Poster Poster Program Radiopharmaceuticals, Theranostics, and Nuclear Medicine

A Two-Year Retrospective of a Quantitative SPECT Quality Control Program

Abstract
Purpose

Nuclear medicine is undergoing a paradigm shift to produce images in units of activity concentration, analogous to PET imaging. Quantitative SPECT imaging requires system calibrations. In 2024, we formally incorporated routine quantitative calibrations and verification measurements into our comprehensive SPECT quality assurance (QA) program. Here we present a retrospective evaluation of the quantitative Tc99m QA program for our eight Siemens Intevo Bold SPECT/CT systems.

Methods

Siemens xSPECT sensitivity calibrations for Tc99m imaging were performed quarterly using NIST-traceable, long-lived Co57 precision sources. Subsequent verification measurements were performed using our standard ACR Jaszczak phantom preparation and acquisition protocol. Phantom data are reconstructed both quantitatively, to evaluate calibration accuracy, and non-quantitatively, to maintain consistency with existing QA trend analyses. Reported sensitivity values were compared to expected nominal values provided by Siemens, and measured total phantom activities were compared to known input total activities.

Results

A two-year retrospective evaluation of quantitative performance across our fleet demonstrates robust and stable calibration using Siemens xSPECT sources.
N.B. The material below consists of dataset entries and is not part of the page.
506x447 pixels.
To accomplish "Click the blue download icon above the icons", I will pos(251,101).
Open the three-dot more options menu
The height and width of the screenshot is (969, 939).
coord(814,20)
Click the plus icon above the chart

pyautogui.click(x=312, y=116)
Across the eight systems, sensitivity calibrations performed with NIST-traceable Co57 sources remained consistent over time, with only three systems exhibiting sensitivity coefficient of variation (COV) greater than 1%, and a maximum observed COV of 2%. Although Siemens defines internal trigger limits for sensitivity calibration, our institution implemented a more restrictive +/- 5% acceptance criterion for calibration verification. This threshold was only exceeded 3 times, each on separate systems. In all cases, the issue was resolved through replacement of the calibration source. Across all systems, the average verification error for any individual system did not exceed 4% (minimum average deviation of 1.8% and maximum deviation of 3.8%).

Conclusion

Quantitative SPECT calibration and verification has been successfully integrated into our clinical QA program, supporting reliable longitudinal quantitative performance in a multi-system clinic. Longitudinal evaluation of our Lu177 QA program is underway.